Set exercise:
From the high-performance inference documentation, copy word for word the passage starting with "It is strongly" and going on through "the configuration file.".

Extract to read:

When setting use_hpip in a sub-pipeline or sub-module, the deepest-level configuration takes precedence.
It is strongly recommended to enable high-performance inference by modifying the pipeline configuration file, rather than using CLI or Python API settings. Enabling use_hpip through CLI or Python API is equivalent to setting use_hpip at the top level of the configuration file.

2.6 Model Cache Description

The model cache will be stored in the .cache directory under the model directory, including files such as shape_range_info.pbtxt and those prefixed with trt_serialized generated when using the tensorrt or paddle backend.

When the auto_paddle2onnx option is enabled, an inference.onnx file may be automatically generated in the model directory.

2.7 Custom Model Inference Library

ultra-infer is the underlying model inference library for high-performance inference, located in the PaddleX/libs/ultra-infer directory. The compilation script is located at PaddleX/libs/ultra-infer/scripts/linux/set_up_docker_and_build_py.sh. The default compilation builds the GPU version and includes OpenVINO, TensorRT, and ONNX Runtime as inference backends for ultra-infer.

Given data:
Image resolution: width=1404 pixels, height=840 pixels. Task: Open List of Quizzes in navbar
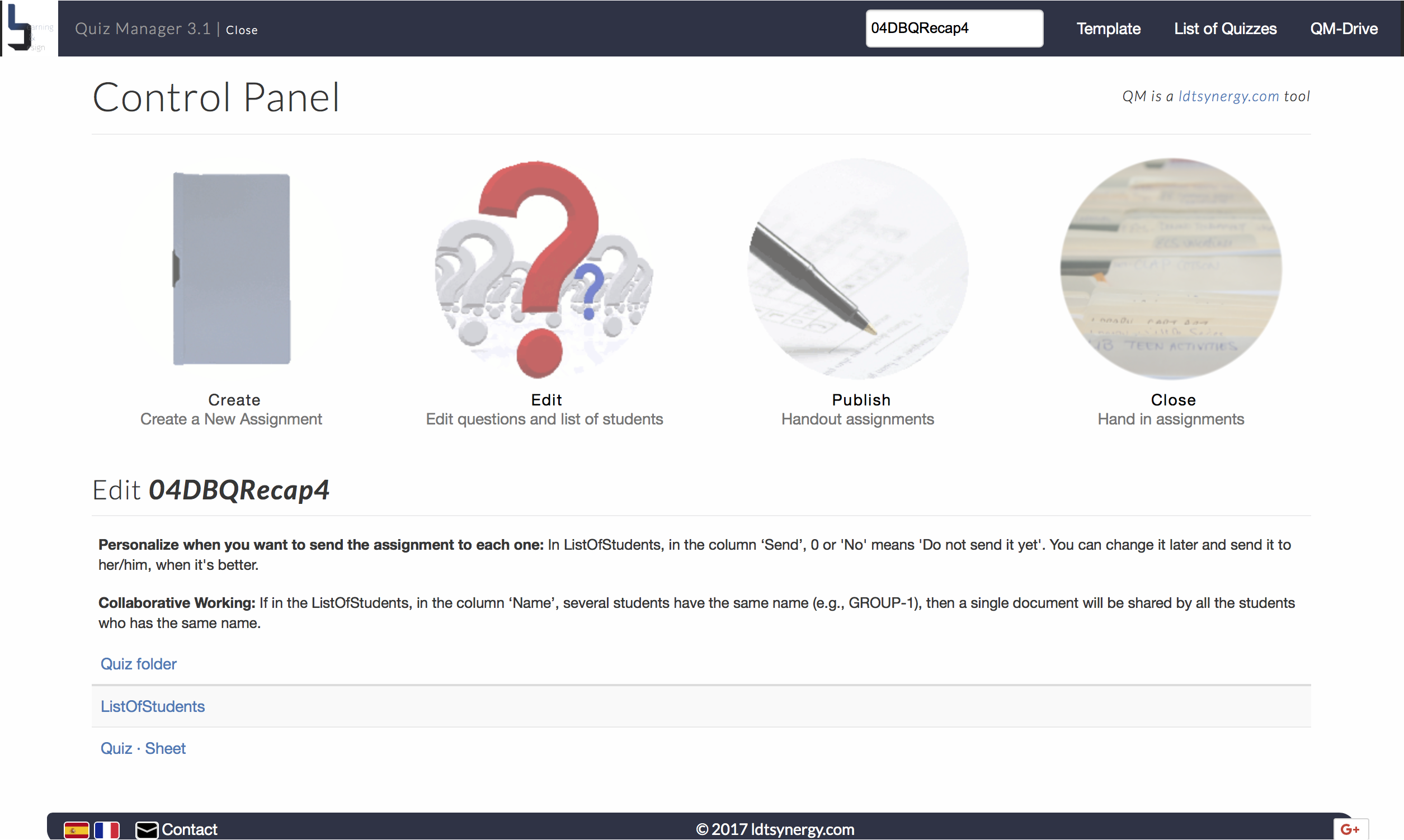(1224, 29)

Output of the exercise:
It is strongly recommended to enable high-performance inference by modifying the pipeline configuration file, rather than using CLI or Python API settings. Enabling use_hpip through CLI or Python API is equivalent to setting use_hpip at the top level of the configuration file.